朝から降り続いていた雨はやむ気配すらなく、夜もずっと降り続けていた。リアは一人で試験勉強をしている最中だったのだが、ふと手を止める。ノエはお世話になっている親戚の家へ戻っており、ラウルは自室にいる。
(なんだか集中できない。ちょっと飲み物でも取りに行こうかな……)
リアは部屋を出ると、一階の休憩室へ向かった。屋敷内は元々静かだが、夜になると更にひっそりとしている。リアはそれが少し苦手だった。階段を下り、休憩室へ進む。だがその途中、廊下に何か液体が落ちていた。赤い液体だ。
(……? なんだろう、これ……)
ぽつぽつとした点は、リアが一度も入ったことのない奥の部屋へ続いていた。屋敷では普段、使用されていない部屋には鍵がかかっている。
(あの部屋に、誰かいるのかな?)
リアは奥の部屋へ向かうと、扉の前に立った。すると扉はほんの少しだけ、開いていた。リアは指先で扉を押し、中を覗く。部屋の電気はついたままだ。
(誰もいない?)
部屋は、物置になっていた。リアはそっと部屋の中へ入ると、見回した。部屋の中はきちんと清掃されており、埃はない。使用されていない額縁が並べられていたり、同じ形をした椅子が幾つも置かれている。絨毯らしきものも、巻かれた状態で壁際に寄せられている。リアは部屋の電気を消して出ようと思ったのだが、ふと床に赤い点があるのを目にする。床に敷かれた絨毯をめくると、床に隙間があった。
「ん?」
リアが床を手で押すと、ゆっくりと床が横へスライドした。すると隠し階段らしきものが現れる。赤い点は地下へと続いており、リアは息をのむ。

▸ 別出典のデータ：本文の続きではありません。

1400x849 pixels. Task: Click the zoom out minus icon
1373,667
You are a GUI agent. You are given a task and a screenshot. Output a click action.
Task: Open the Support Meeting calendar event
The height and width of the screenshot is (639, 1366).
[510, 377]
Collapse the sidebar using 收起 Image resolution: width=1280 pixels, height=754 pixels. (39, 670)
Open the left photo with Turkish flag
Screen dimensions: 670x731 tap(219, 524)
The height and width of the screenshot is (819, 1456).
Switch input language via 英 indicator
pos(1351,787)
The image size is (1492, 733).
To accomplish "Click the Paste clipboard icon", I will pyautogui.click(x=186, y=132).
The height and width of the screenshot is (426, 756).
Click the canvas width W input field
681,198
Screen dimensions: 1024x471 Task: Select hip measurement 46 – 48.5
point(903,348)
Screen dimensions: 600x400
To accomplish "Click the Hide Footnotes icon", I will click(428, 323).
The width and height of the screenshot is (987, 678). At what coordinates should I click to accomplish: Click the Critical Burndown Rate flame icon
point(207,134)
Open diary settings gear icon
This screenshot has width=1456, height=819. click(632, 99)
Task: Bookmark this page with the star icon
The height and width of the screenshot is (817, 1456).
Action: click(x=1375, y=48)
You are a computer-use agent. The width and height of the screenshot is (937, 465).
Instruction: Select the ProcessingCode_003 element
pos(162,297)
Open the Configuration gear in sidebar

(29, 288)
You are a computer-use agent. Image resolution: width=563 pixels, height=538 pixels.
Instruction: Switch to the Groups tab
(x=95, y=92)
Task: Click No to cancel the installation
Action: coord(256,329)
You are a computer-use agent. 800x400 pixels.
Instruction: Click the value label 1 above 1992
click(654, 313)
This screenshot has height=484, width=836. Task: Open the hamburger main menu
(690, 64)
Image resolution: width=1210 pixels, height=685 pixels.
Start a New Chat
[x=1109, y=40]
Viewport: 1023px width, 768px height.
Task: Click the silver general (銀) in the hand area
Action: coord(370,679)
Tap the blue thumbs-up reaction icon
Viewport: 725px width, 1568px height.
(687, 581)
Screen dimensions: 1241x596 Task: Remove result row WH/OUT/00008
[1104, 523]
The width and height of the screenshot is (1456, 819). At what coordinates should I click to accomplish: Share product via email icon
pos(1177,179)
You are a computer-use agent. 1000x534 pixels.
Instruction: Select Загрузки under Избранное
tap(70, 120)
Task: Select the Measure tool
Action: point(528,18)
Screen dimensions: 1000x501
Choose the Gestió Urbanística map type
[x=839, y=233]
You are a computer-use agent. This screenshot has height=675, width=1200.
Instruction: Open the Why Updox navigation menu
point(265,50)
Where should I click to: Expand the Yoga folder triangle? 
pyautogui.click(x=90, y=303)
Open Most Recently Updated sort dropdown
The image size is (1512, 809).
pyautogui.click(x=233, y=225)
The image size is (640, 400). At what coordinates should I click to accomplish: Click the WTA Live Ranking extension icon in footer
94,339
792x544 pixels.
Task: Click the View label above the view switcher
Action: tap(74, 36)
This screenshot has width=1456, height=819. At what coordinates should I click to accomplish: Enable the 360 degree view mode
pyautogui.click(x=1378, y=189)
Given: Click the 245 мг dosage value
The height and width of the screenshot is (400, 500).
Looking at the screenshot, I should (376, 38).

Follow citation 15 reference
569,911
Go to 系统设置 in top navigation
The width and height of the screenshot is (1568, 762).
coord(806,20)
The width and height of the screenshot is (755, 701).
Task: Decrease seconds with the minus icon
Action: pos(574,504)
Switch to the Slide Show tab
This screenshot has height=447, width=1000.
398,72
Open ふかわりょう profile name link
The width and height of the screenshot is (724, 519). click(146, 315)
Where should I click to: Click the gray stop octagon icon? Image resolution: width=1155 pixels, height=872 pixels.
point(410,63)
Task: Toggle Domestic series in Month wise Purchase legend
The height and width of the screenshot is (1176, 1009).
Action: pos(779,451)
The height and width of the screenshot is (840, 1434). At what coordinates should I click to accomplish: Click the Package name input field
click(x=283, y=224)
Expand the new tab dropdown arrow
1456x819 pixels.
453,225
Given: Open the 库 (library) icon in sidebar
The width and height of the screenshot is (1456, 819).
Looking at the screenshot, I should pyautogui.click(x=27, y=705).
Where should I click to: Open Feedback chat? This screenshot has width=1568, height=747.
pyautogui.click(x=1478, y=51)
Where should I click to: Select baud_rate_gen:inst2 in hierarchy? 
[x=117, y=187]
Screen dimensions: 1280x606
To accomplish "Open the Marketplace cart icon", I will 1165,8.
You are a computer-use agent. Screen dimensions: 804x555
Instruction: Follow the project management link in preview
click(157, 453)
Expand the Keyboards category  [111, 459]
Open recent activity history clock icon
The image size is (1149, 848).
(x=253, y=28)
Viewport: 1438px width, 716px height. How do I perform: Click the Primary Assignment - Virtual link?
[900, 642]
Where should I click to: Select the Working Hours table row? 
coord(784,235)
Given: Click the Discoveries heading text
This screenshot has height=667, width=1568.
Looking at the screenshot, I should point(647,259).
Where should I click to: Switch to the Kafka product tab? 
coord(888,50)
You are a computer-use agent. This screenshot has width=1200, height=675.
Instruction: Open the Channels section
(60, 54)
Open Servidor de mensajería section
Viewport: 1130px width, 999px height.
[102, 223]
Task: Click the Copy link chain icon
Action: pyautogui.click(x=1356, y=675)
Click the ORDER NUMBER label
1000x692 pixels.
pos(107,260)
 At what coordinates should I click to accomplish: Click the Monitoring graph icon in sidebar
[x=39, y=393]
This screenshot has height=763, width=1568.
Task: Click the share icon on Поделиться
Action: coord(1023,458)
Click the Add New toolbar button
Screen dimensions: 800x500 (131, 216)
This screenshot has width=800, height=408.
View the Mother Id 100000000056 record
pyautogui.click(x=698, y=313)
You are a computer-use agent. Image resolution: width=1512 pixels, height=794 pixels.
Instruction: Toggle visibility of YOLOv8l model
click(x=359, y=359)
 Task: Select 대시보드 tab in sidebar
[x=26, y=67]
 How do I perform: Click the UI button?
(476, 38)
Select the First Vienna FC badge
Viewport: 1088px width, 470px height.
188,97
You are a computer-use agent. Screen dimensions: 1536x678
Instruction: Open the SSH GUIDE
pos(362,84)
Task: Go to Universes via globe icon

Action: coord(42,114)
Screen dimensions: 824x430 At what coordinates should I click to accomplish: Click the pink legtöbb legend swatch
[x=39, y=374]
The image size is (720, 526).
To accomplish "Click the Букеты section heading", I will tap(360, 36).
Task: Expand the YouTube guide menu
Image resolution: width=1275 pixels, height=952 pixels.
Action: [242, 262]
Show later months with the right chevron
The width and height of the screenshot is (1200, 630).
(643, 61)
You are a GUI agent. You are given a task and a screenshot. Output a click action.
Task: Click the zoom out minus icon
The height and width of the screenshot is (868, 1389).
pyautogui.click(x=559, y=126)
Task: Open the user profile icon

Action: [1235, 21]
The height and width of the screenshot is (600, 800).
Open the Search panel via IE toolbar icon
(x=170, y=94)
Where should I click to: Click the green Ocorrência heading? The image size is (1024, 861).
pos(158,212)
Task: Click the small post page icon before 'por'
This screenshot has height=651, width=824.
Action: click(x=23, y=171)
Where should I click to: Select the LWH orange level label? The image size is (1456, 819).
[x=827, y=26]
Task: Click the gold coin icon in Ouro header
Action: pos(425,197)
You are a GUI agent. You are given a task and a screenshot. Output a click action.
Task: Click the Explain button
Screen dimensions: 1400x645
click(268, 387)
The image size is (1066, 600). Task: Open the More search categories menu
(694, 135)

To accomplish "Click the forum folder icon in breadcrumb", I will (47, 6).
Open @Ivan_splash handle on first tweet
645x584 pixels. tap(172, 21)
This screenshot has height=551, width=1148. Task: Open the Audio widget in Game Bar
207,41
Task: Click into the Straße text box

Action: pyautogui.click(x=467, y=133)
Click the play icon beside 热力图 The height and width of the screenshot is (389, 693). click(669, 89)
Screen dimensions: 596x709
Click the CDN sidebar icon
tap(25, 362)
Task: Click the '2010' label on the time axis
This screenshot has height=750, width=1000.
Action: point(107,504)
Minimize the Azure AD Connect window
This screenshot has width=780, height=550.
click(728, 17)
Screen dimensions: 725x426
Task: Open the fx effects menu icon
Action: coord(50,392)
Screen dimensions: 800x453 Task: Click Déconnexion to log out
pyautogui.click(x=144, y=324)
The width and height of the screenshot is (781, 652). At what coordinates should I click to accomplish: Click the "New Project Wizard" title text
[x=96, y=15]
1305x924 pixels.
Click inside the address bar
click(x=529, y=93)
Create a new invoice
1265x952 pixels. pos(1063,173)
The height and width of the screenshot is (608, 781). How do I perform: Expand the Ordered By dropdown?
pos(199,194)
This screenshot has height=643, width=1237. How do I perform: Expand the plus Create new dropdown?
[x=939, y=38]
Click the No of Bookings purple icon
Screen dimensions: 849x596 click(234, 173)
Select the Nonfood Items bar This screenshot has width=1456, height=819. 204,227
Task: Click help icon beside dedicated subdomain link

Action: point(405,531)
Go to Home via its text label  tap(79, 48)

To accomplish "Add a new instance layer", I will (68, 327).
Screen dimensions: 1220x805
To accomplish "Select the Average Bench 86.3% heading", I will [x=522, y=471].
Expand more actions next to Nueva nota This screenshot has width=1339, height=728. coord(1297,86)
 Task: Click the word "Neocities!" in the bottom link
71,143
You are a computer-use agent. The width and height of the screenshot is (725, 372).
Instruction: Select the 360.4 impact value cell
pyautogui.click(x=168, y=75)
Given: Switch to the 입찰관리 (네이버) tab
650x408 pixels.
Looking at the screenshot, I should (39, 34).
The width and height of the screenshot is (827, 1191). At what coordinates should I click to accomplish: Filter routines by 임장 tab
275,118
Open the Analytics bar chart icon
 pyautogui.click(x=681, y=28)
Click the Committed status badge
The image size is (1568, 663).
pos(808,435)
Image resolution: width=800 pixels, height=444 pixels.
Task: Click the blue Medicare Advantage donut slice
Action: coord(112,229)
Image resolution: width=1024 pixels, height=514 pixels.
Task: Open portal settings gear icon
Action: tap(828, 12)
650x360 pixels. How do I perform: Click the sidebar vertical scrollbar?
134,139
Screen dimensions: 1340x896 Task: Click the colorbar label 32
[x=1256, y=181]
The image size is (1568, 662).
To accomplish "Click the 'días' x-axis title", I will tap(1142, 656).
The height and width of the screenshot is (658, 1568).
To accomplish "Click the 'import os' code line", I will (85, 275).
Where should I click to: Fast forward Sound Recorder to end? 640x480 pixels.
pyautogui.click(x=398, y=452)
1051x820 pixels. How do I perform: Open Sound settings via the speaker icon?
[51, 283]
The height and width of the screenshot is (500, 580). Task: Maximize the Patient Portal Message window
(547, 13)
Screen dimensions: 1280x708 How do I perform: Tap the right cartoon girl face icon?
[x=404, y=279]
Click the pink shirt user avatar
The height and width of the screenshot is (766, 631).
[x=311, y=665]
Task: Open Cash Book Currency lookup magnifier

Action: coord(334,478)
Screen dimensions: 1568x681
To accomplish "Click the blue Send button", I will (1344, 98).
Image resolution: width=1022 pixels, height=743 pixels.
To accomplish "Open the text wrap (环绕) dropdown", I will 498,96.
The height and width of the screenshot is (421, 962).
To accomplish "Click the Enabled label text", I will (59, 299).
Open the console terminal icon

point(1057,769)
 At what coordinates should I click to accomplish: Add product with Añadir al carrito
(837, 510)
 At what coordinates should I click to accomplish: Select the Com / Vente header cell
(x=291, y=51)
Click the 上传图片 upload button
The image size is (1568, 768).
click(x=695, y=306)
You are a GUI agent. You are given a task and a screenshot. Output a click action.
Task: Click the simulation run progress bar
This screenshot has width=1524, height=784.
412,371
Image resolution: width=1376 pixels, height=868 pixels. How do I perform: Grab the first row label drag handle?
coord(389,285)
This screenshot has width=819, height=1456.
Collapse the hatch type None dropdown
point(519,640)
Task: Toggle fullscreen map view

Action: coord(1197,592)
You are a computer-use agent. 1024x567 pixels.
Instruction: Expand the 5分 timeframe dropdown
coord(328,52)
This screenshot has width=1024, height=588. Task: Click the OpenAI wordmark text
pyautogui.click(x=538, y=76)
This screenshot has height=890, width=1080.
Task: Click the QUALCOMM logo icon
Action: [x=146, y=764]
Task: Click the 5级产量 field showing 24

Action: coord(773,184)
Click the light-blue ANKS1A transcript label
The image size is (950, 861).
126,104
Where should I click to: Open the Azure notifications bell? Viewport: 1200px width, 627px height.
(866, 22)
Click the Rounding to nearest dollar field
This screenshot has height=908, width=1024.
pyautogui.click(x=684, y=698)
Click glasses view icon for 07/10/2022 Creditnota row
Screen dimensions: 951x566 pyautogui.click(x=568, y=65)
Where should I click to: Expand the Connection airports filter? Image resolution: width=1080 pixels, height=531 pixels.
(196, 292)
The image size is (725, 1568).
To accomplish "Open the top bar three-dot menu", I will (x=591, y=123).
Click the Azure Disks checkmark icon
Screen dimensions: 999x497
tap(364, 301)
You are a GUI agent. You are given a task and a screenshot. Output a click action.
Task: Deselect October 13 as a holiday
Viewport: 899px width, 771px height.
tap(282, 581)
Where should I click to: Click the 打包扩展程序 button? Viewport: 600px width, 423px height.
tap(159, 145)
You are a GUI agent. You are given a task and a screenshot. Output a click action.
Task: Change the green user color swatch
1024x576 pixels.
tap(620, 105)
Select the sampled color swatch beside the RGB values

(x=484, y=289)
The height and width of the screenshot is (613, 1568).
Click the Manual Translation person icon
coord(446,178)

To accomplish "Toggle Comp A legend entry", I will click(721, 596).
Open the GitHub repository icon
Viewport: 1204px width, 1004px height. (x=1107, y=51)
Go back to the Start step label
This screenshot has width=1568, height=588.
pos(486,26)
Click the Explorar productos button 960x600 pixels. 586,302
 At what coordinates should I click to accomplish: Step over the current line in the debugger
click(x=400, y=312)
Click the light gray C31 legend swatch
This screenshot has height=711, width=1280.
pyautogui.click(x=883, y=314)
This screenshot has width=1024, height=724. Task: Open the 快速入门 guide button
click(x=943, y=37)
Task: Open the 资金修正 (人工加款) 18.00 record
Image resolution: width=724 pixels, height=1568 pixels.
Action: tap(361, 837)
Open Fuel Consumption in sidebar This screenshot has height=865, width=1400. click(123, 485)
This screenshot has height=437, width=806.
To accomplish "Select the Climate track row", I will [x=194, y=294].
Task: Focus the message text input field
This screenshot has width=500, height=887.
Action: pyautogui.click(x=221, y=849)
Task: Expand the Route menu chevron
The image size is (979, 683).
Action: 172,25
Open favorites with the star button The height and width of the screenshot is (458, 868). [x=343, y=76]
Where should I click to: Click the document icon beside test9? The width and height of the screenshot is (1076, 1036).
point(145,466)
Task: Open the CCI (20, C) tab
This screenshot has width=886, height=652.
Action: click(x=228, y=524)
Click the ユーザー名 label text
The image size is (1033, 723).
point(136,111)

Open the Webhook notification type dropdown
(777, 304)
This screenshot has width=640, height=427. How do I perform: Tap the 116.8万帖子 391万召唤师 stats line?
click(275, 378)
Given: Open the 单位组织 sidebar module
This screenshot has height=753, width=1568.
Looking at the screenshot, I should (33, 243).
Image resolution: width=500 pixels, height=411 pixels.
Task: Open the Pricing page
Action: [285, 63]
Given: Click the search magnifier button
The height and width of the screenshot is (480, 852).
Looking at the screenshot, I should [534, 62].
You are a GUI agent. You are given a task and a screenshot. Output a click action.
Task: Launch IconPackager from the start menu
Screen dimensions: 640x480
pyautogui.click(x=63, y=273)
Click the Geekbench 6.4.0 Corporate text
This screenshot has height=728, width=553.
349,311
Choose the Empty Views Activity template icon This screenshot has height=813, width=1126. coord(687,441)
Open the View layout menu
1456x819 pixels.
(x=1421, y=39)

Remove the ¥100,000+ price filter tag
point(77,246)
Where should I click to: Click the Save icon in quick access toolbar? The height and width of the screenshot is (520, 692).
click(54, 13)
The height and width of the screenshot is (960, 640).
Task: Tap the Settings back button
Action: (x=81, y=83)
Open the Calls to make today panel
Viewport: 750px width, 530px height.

(屋敷内で行ってはいけない場所はないって言われているけれど……)
リアは迷ったが、階段を下りてみることにした。シリルたちの正体に繋がる何かがわかるかもしれないと、思ったからだ。地下はひんやりとした冷気に包まれており、肌寒かった。電気は通っているらしく、蛍光灯が照らしている。階段を下りきると、清潔感のある白い廊下に出た。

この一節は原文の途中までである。